This is followed by eleven powerful beats of the percussion and the strings, which initiate the glorification of the chosen ones : One of the young girls who previously danced is suddenly placed in the center of the circle and chosen to be the victim. The presentation of this ritual hardly has time to develop any noteworthy topics. Shreds of sound and repeated motifs build the backdrop of this seemingly destructive part, which, after several minutes of silence, leads back to the old style of the Sacre . In the meantime he withdraws into a suppressed pizzicato of the strings, while the timpani find space with a distinctive repetition. But then he goes back to his beginning and repeats the same sequence of rhythms and fragmentary motifs a second time.

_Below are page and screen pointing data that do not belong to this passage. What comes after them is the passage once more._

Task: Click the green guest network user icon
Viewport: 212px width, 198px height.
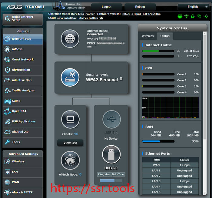Action: [193, 16]
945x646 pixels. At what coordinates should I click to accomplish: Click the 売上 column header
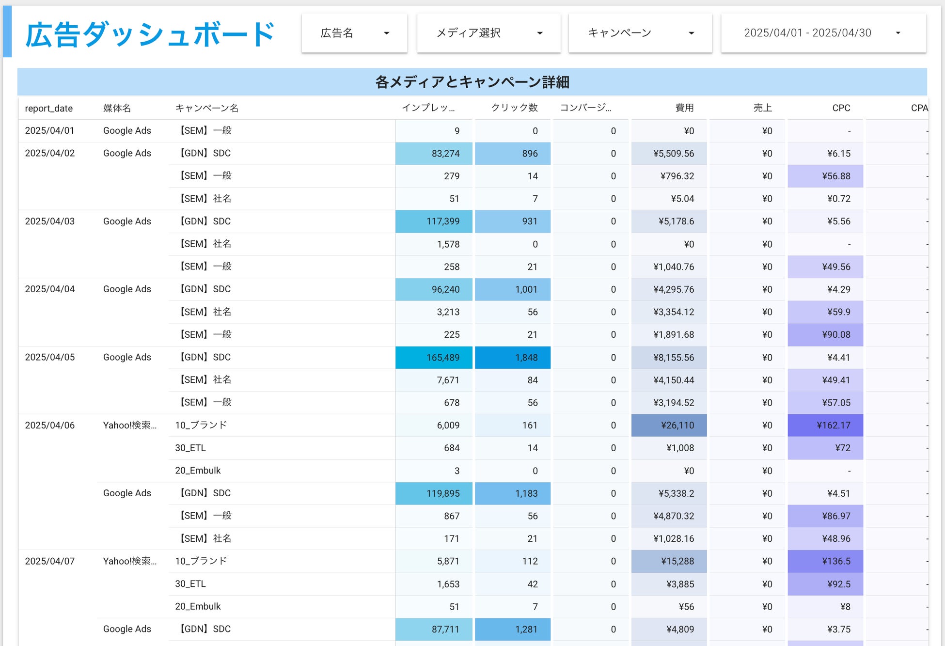coord(762,108)
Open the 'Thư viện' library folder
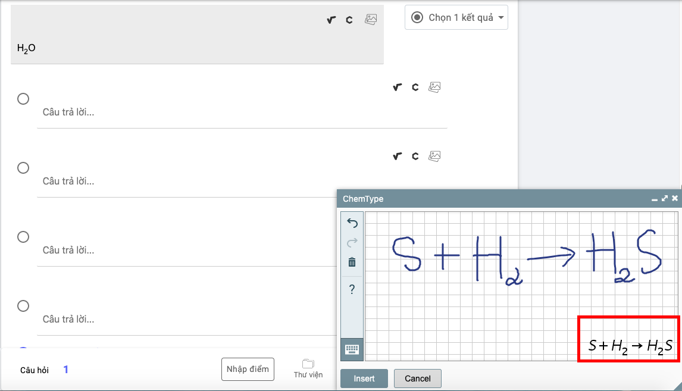Image resolution: width=682 pixels, height=391 pixels. (x=308, y=368)
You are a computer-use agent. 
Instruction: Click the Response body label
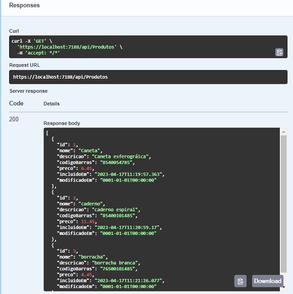(62, 123)
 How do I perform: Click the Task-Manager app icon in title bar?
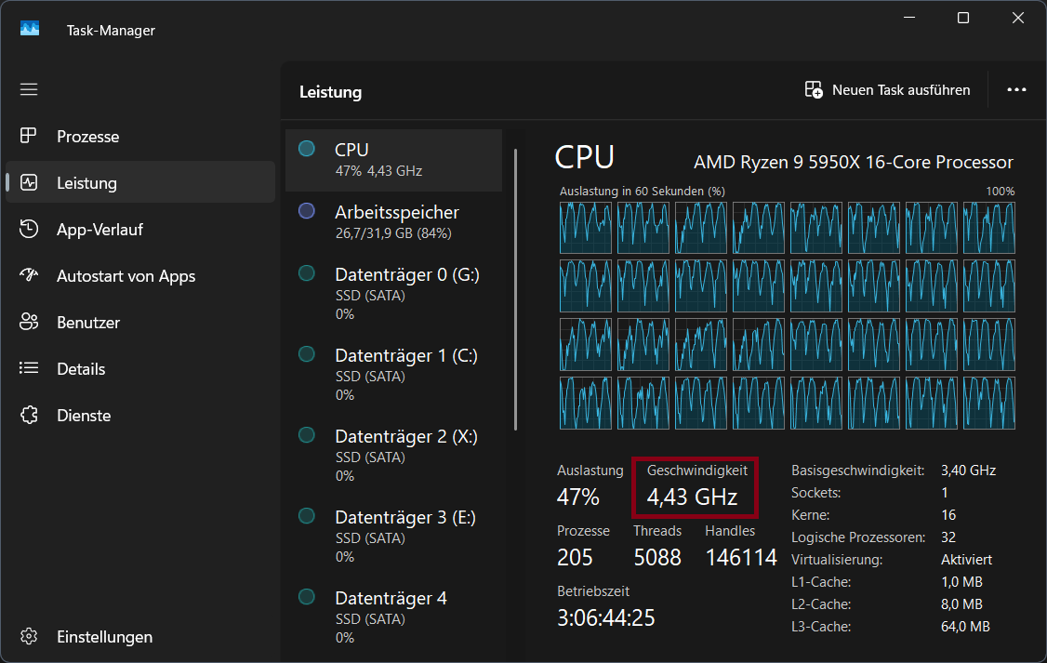(30, 30)
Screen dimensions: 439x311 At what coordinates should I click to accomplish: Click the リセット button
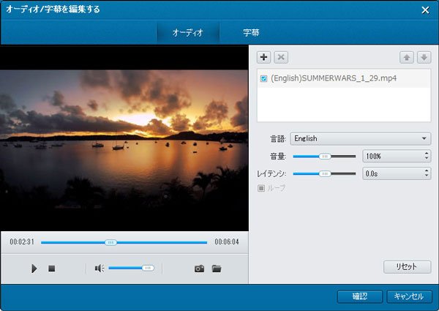point(407,267)
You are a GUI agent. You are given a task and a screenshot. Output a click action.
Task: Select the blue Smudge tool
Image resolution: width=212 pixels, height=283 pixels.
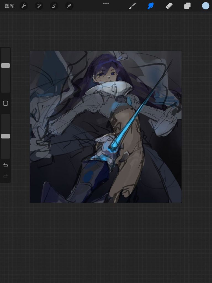click(x=150, y=6)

Suddenly this ritual comes to a standstill. In invoking the ancestors, the orchestra smashes the silence with drawn out, muffled bass voices, with swirls and beats of the bass drum and the kettledrum. The single theme of this section is distinctive; it is limited to rhythmically characteristic second steps. After a final rebellion, the brutal dynamic collapses and initiates the ritual action of the ancestors , which begins with tambourines and upward scales from deep woodwinds. The subdued, eerie mood is supported by a simple theme in muted trumpets. It is voiced by the entire brass group with increased dynamics. A stretched intermediate section briefly delays the development, until finally the entire orchestra drives the main theme to its climax in a powerful, pulsating pounding. Then it collapses into the subdued mood that prevailed at the beginning of the piece.

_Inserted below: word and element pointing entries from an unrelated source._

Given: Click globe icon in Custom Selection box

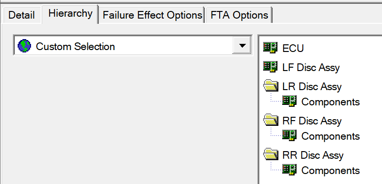Looking at the screenshot, I should tap(24, 46).
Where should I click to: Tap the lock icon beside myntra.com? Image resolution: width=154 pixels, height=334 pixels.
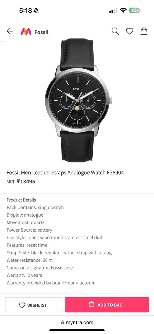tap(62, 322)
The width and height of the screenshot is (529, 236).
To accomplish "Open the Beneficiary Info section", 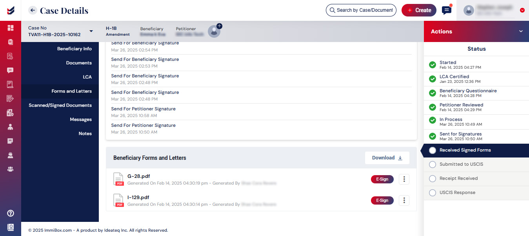I will pos(74,49).
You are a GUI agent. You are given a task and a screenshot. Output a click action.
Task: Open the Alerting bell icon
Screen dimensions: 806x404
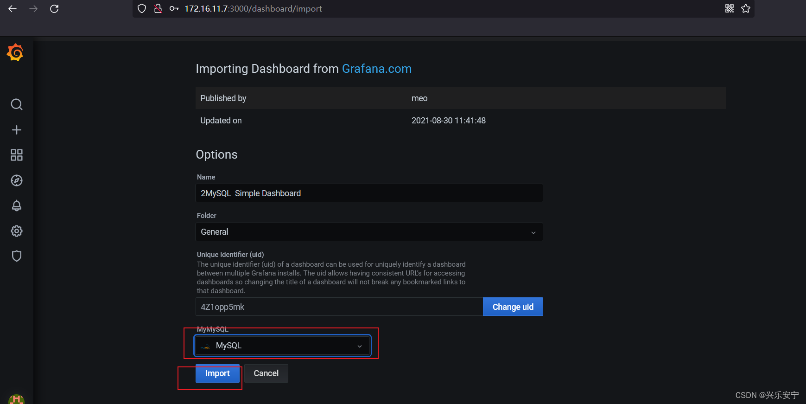point(17,205)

After a short, deep transition of the clarinets, the real and final sacrifice begins : the chosen one, who until then has still motionlessly followed her own worship and the ancestral evocation as the focus of all action, begins her sacrificial dance. At first it shows a broken rhythm. The theme is mainly built up by the orchestra's sharp crescendos and rhythmically distinctive thirds in the timpani. After a first complete development of this topic, the mood collapses again. The chaotic rhythmic structure of the piece is retained by stringing a constant string chord with pauses without any recognizable order. A cutting interjection from the trumpets and trombones culminates in hard drumbeats that are reminiscent of those in the harbingers of spring in the first part.

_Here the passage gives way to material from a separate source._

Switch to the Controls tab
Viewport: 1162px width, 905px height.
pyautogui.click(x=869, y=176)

String chords and interjections are developed further with changing dynamics until the orchestra suddenly comes to a standstill after a swirling climax. This is followed by the dance of the chosen ones, transposed a semitone down, similar to the introduction to the first section. Although the beginning of the sacrifice already seems to represent the climax of the chaos, in that, for example, in the dance of the elect, 2/8, 3/8 and 5/16 bars immediately alternate, it becomes clear in the second half of the sacrificial dance that now follows that until then the rite dominated more than the human sacrifice. This is followed by a devastating tutti in which the striking mechanism creates a backdrop of annihilation with merciless effort. Fragments of themes from the previous sacrificial dance are still included, but they no longer have the factual, ritual meaning as they did at the beginning, but in their pure ecstasy now actually characterize the sacrifice, the willful and self-induced death of the girl. Apparently exhausted, the orchestra collapses a little after a short time, builds up again and is driven to a climax by continuous beats of the percussion in a final crescendo. A single flute part holds the tension of the sudden immobility for a moment and then dissolves itself. A mighty tutti beat of the entire orchestra represents the barbaric end of the entire work: the young girl collapses dead.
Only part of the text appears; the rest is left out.